━━━ Data

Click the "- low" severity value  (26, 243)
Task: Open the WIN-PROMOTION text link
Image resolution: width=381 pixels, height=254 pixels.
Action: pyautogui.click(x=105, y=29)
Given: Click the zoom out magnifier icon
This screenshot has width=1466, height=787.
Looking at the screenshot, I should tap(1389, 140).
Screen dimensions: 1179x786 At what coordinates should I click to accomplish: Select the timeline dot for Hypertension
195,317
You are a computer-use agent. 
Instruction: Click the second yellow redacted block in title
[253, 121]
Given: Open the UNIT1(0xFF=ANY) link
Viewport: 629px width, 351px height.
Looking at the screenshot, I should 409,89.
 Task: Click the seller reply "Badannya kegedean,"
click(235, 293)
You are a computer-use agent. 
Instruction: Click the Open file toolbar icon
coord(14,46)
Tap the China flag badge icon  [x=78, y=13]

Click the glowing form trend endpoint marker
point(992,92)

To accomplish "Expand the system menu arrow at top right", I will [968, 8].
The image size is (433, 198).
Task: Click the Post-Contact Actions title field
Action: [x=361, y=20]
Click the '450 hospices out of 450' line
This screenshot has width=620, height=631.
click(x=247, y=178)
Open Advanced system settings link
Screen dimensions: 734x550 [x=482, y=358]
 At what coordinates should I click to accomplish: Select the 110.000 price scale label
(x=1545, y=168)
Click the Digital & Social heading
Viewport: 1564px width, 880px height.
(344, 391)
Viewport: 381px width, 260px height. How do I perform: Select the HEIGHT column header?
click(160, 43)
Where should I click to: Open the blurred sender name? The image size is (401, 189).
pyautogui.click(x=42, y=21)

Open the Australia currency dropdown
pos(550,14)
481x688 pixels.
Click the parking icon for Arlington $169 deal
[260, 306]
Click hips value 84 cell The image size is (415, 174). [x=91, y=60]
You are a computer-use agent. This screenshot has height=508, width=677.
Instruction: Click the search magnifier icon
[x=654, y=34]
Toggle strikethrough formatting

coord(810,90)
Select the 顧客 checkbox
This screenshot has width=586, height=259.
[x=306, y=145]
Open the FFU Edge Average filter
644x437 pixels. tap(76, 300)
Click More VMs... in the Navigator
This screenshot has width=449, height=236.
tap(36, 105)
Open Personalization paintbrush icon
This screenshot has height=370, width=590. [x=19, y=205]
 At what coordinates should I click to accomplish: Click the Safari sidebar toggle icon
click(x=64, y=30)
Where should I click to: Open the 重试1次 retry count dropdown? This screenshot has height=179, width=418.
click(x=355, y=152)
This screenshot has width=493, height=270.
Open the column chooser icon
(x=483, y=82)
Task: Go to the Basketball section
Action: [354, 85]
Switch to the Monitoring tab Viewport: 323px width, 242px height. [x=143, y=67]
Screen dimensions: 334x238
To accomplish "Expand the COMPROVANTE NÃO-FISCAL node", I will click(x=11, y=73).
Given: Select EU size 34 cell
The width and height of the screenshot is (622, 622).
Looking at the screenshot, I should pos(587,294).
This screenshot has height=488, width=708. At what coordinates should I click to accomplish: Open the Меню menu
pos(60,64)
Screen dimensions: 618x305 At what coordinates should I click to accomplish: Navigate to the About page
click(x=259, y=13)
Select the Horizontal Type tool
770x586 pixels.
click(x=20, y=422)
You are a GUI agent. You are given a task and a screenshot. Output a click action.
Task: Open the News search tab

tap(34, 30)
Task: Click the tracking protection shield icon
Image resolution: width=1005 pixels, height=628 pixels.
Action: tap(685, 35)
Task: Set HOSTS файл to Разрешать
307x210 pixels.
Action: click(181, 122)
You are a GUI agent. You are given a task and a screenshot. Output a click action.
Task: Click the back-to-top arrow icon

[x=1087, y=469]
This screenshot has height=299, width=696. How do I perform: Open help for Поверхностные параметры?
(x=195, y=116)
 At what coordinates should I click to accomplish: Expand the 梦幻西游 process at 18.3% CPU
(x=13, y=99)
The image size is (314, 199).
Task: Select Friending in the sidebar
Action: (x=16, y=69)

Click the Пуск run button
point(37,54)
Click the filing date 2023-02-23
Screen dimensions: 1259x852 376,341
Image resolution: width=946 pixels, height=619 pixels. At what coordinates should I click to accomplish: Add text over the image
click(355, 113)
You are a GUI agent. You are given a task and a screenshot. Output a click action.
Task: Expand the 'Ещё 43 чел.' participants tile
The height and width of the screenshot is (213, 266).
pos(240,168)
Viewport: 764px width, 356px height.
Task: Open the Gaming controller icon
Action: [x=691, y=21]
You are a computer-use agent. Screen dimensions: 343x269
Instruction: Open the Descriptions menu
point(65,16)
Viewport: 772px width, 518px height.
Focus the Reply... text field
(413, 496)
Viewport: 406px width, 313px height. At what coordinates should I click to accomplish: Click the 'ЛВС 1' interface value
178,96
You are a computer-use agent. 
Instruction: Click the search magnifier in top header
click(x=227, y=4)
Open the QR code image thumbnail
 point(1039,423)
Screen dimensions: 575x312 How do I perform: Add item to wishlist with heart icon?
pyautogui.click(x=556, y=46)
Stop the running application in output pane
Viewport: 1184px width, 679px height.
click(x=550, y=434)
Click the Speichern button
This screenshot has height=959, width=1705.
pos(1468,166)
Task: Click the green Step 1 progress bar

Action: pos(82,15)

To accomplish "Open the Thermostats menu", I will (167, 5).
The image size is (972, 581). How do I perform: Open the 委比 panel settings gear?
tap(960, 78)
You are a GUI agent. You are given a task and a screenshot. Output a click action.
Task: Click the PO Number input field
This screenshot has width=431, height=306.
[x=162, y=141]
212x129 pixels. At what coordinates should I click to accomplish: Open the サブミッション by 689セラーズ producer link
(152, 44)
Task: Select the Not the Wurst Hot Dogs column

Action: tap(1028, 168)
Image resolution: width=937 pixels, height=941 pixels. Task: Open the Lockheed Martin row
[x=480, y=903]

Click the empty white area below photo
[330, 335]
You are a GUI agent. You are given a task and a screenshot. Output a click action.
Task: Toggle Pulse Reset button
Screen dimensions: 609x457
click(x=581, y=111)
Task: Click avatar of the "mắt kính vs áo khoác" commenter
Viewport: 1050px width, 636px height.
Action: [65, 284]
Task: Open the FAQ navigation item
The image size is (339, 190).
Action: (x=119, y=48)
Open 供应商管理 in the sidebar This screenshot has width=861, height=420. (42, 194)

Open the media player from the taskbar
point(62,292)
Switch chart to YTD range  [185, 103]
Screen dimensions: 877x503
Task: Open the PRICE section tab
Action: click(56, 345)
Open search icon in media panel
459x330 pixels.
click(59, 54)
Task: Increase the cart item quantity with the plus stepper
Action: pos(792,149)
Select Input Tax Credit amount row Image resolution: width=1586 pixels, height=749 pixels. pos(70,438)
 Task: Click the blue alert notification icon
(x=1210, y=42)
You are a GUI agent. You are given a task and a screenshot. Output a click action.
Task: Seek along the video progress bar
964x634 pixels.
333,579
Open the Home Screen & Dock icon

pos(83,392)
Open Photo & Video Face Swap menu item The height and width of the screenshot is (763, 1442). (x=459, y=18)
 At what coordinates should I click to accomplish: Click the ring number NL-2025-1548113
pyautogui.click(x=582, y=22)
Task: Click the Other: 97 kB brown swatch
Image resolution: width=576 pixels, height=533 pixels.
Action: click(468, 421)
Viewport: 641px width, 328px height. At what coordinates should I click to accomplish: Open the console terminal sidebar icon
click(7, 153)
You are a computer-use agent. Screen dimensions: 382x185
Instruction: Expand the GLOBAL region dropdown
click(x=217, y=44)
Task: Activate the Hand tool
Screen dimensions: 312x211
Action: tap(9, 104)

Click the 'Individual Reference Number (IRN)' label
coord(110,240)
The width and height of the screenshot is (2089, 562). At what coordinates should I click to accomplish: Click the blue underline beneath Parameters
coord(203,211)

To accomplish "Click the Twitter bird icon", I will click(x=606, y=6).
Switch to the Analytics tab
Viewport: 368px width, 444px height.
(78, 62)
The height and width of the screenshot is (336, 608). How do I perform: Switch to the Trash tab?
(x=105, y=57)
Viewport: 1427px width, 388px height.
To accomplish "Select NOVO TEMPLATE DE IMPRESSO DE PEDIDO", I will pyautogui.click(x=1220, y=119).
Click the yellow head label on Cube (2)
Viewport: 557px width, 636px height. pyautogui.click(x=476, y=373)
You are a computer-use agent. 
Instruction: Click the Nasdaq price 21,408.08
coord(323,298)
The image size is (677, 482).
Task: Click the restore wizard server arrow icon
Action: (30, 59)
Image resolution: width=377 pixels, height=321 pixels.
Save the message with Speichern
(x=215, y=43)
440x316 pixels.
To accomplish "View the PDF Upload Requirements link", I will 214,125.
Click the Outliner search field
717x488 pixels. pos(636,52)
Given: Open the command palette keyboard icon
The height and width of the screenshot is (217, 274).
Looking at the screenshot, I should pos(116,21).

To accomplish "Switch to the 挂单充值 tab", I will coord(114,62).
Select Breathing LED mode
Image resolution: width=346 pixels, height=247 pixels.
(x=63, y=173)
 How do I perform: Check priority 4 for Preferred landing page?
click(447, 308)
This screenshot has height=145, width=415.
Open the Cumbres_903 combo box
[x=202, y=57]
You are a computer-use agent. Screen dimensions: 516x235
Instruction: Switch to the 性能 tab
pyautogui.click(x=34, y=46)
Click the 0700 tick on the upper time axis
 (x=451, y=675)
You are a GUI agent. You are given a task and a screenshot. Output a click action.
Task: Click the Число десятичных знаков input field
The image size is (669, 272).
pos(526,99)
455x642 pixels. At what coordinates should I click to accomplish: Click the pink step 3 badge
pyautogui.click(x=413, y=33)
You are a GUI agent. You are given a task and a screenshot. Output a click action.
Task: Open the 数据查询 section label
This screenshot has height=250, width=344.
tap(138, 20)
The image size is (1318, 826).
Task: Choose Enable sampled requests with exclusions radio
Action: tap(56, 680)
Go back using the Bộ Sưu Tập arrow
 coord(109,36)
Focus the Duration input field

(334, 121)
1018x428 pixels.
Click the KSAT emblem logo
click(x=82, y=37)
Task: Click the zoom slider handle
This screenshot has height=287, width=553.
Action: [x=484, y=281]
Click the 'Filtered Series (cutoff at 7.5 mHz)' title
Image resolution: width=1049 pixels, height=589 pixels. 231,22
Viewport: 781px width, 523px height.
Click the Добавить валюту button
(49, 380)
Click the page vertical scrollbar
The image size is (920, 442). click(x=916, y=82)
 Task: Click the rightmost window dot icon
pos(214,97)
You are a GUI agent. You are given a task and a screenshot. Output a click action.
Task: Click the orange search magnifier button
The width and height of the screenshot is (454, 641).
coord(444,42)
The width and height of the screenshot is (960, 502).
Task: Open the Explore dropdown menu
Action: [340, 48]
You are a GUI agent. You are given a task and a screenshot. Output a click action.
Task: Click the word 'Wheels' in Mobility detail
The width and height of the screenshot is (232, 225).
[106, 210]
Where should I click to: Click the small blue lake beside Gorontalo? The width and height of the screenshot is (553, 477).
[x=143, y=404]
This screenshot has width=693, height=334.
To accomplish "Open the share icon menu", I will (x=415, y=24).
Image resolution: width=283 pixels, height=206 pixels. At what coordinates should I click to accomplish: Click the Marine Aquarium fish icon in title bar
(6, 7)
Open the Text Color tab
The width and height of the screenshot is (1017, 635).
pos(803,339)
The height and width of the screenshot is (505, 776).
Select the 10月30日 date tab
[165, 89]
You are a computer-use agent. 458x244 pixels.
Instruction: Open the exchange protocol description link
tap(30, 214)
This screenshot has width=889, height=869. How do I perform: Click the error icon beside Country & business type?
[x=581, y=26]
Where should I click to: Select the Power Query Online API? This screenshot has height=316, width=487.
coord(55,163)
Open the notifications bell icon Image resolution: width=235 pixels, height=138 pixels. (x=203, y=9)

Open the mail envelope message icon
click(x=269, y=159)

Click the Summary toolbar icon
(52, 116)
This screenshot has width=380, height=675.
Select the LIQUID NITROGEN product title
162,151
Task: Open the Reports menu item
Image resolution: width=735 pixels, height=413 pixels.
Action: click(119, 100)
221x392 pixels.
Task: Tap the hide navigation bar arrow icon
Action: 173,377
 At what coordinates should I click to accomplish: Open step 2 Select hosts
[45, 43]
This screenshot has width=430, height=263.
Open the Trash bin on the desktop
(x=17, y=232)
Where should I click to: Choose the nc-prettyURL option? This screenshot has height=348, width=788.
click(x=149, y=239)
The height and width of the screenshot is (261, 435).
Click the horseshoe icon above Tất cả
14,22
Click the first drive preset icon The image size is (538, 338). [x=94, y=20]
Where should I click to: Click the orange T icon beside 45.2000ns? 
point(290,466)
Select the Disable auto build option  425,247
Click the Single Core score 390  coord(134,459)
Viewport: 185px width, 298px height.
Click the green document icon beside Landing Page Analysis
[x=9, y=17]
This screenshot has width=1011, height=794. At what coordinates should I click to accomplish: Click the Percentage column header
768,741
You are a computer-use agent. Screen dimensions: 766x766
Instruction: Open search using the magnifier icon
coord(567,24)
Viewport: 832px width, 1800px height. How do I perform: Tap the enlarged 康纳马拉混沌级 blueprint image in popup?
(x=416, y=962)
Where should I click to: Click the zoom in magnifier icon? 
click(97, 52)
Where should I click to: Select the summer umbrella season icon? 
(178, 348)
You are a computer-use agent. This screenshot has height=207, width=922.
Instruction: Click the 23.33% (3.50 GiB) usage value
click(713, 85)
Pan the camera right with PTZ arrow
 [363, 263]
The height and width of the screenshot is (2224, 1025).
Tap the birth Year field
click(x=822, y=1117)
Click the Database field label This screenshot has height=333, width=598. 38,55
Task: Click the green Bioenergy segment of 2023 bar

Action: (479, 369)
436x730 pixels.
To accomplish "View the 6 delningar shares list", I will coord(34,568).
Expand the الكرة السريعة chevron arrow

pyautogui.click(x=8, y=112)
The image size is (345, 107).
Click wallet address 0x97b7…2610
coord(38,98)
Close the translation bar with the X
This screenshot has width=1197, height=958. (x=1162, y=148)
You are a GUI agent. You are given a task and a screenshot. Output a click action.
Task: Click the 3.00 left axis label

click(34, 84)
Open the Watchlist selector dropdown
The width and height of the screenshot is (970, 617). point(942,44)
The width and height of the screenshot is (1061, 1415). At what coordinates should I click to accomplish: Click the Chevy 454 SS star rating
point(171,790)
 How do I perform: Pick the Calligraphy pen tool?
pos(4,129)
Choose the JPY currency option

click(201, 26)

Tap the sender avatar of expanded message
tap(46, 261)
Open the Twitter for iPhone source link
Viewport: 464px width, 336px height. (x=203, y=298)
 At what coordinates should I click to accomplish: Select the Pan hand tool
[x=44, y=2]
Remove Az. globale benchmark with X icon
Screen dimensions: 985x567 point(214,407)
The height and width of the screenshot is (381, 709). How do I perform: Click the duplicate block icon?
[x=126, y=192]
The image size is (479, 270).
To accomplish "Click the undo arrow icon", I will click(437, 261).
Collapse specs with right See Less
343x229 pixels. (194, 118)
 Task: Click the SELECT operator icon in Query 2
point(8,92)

━━━━━━

- Problem details -
Say how many lines in the preceding material hold the word "cell"; nothing else belongs in the reply.

- Answer for this exercise -
2